The first 200 of the 3,500 inmates due to be released were freed from Gldani prison in Tbilisi last week
But President Mikheil Saakashvili, who led the former government, says criminals are being released back into society.
Many other Georgians are equally worried. Especially those
who remember how violent Georgia used to be, before President
Saakashvili took over almost a decade ago.
The country was in effect run by organised crime bosses,
known as thieves-in-law - a highly codified criminal gang structure,
which dates back to resistance against the communist state in Stalin's
1930s gulags.
Throughout the 1990s crime was a part of daily life in
Georgia.

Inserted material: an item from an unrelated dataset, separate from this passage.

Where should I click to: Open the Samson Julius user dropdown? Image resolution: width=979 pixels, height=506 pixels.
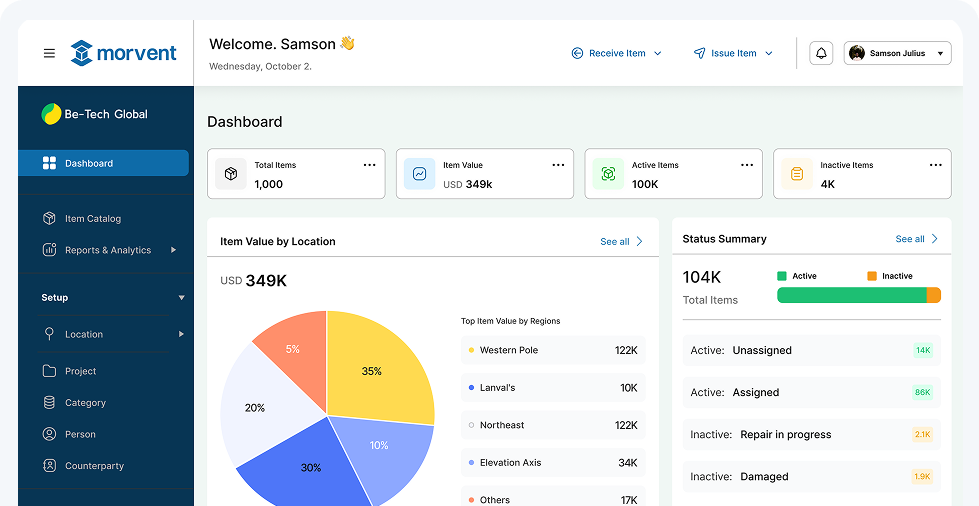897,53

Break-ins and street robberies were common, people would wind
down their car windows when they parked, so that thieves could just look
in, without having to smash the windows first.
Neighbourhoods would rely on the local mafia boss to keep
order, rather than deal with corrupt police officers, who were rarely
paid, and so lived off bribes.
That all changed when Saakashvili, and his team of
Western-educated reformers, swept to power in the US-backed 2003 Rose
Revolution.
He came down hard on crime: young police
officers were recruited and paid well - and the thieves-in-law and their
criminal gangs were either jailed, or fled the country.
And today, although you can still see bars on the windows of
many houses as a remnant of the old crime-ridden days, Georgia is safer
than any of the Western European cities I know.
One banal example: the other day, our producer got back to
her car - she had not only left the car unlocked, with her laptop
sitting inside, she had forgotten to even close the door at all, which
was left ajar.
After a full day's filming, the laptop was still sitting there in full view. I just cannot imagine that in most Western cities.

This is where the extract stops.